Three Sisters Garden
Beans, corn, and squash (like zucchini) make ultimate companions. Always planted together in Native American gardens, these sisters are inseparable. In fact, legend describes these three plants as "gifts from the gods," noting they should always be planted, eaten, and cherished together.
Each sister adds her own unique offering to the garden ecosystem. The beans (or any legume, including peas) pull nitrogen from the air and fixate it into the soil. Nitrogen fixing plants benefit all other plants—especially heavy feeders like zucchini and squash—by providing the nutrients they need to grow.
Corn, with its tall, sturdy stalk gives vining plants, like beans, a backbone on which to trellis themselves. Additionally, both corn and squash have the same moisture and soil fertility requirements, making them impeccable neighbors. The ample growth of squash and zucchini plants shade the soil and prevent the infiltration of weeds, while their spiny leaves deter rodents who might enjoy a bean or sweet corn snack.
Other Companions for Zucchini and Summer Squash
Not all good companions are vegetables. In fact, mixing edible flowers and herbs into your vegetable garden makes it pleasing to the eye. Nasturtiums and marigolds act as a "trap crop" (a crop planted to attract pests from another crop) for flea beetles and aphids. If you commonly deal with bugs in your garden, edge the parameter of your squash plants with these two flowers. Both plants bear bright and colorful flowers that can be eaten, too. Nasturtium's spiciness adds a nip to a butter lettuce salad, whereas marigold's sweetness mellows out that of arugula.
Smelly herbs, like peppermint, dill, oregano, lemon balm, and parsley ward off pests and insects from delectable squashes.

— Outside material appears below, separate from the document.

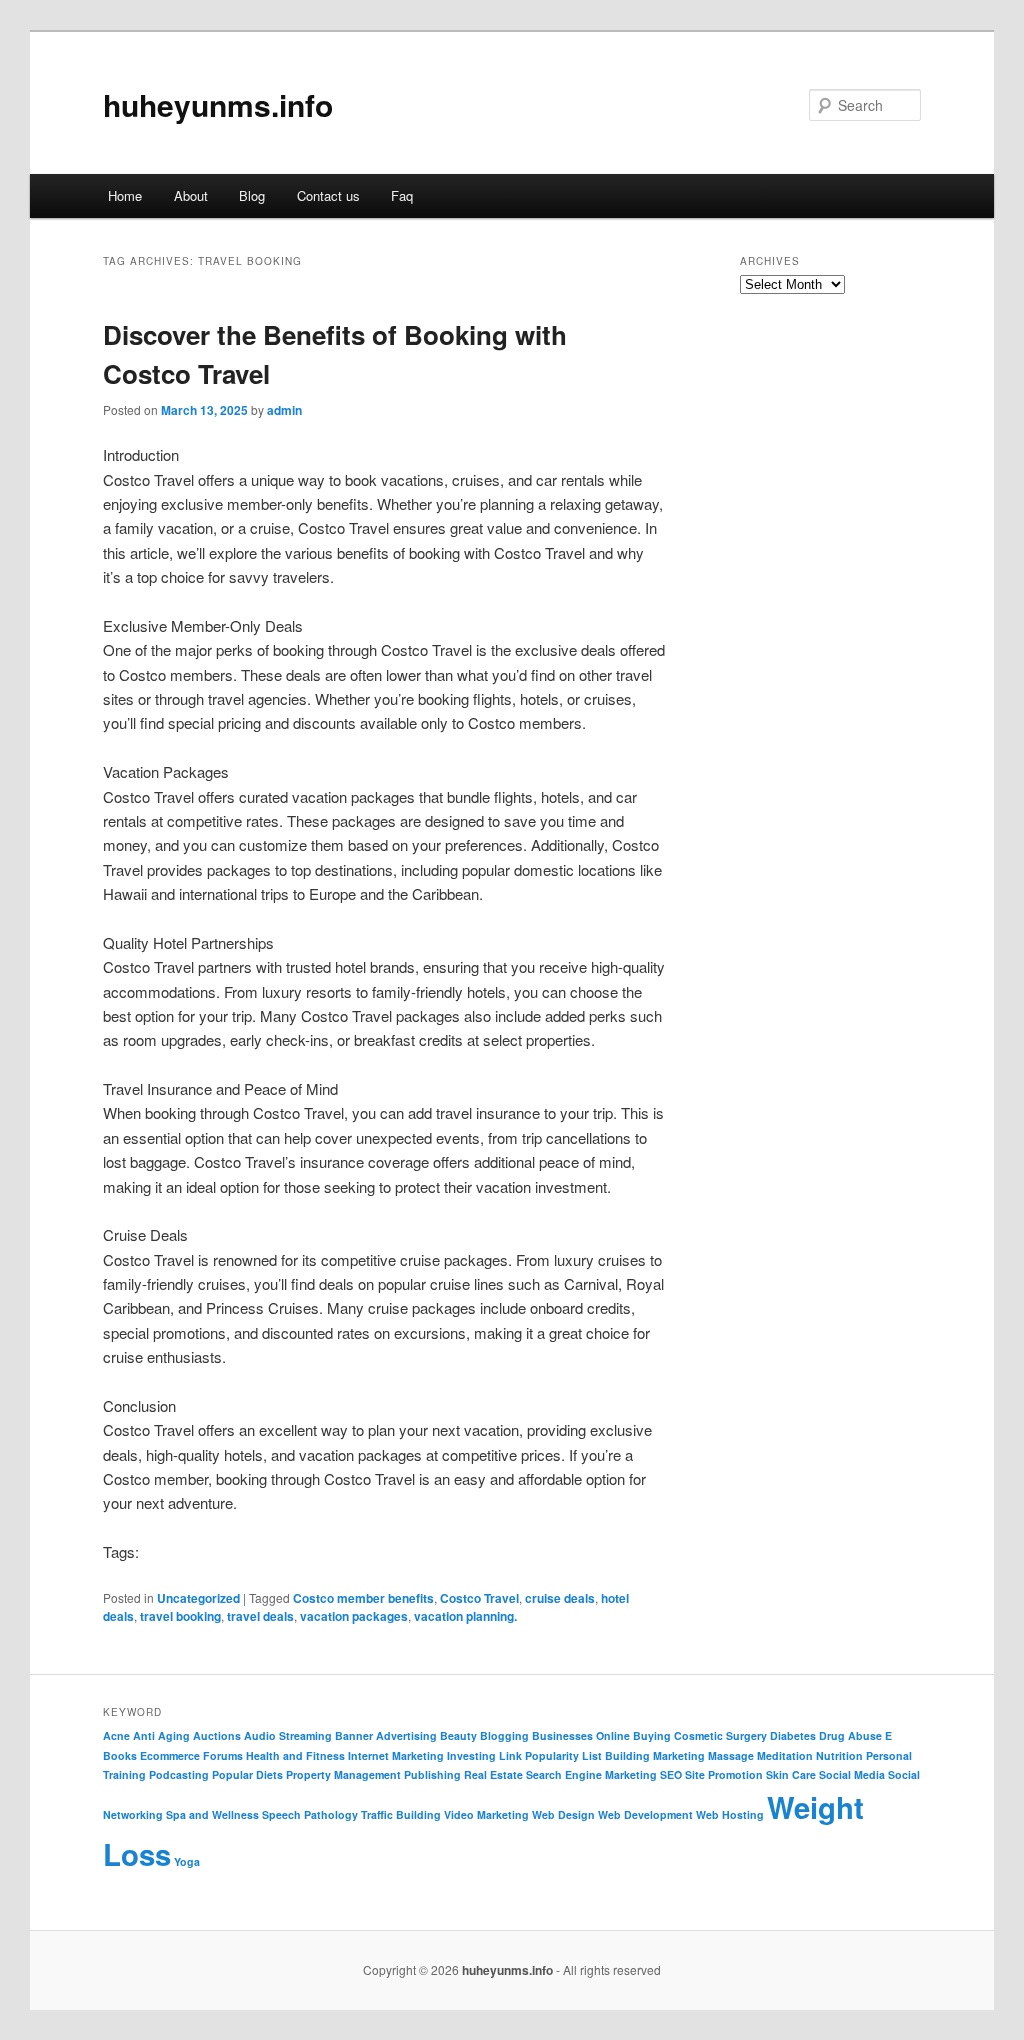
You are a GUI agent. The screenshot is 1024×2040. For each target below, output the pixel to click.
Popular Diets (247, 1774)
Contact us (328, 195)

However, take care when planting different varieties together.
Two strong-smelling herbs planted side by side may alter the taste of one another. And two herbs that are heavy feeders can compete with both themselves and the zucchini plant for vital nutrients. However, booming herbs, like borage, are a must planted next to squash. Their flowers attract honeybees—crucial pollinators for any garden—and will increase the yield of your harvest.
Plants to Avoid
Potatoes should always be planted alone, as they negatively impact a variety of vegetables. This root vegetable is a heavy feeder (maybe even more so than its squash counterpart) and it robs many nutrients from the soil. For this reason, potato farmers often rotate their crops year after year, making sure to plant nitrogen fixers in their place before reintroducing a subsequent potato crop the following year.
Pumpkins—another unruly companion—can also wreak havoc on a zucchini or summer squash crop. As members of the same species, they can cross-pollinate in a manner that can affect the outcome of the fruit.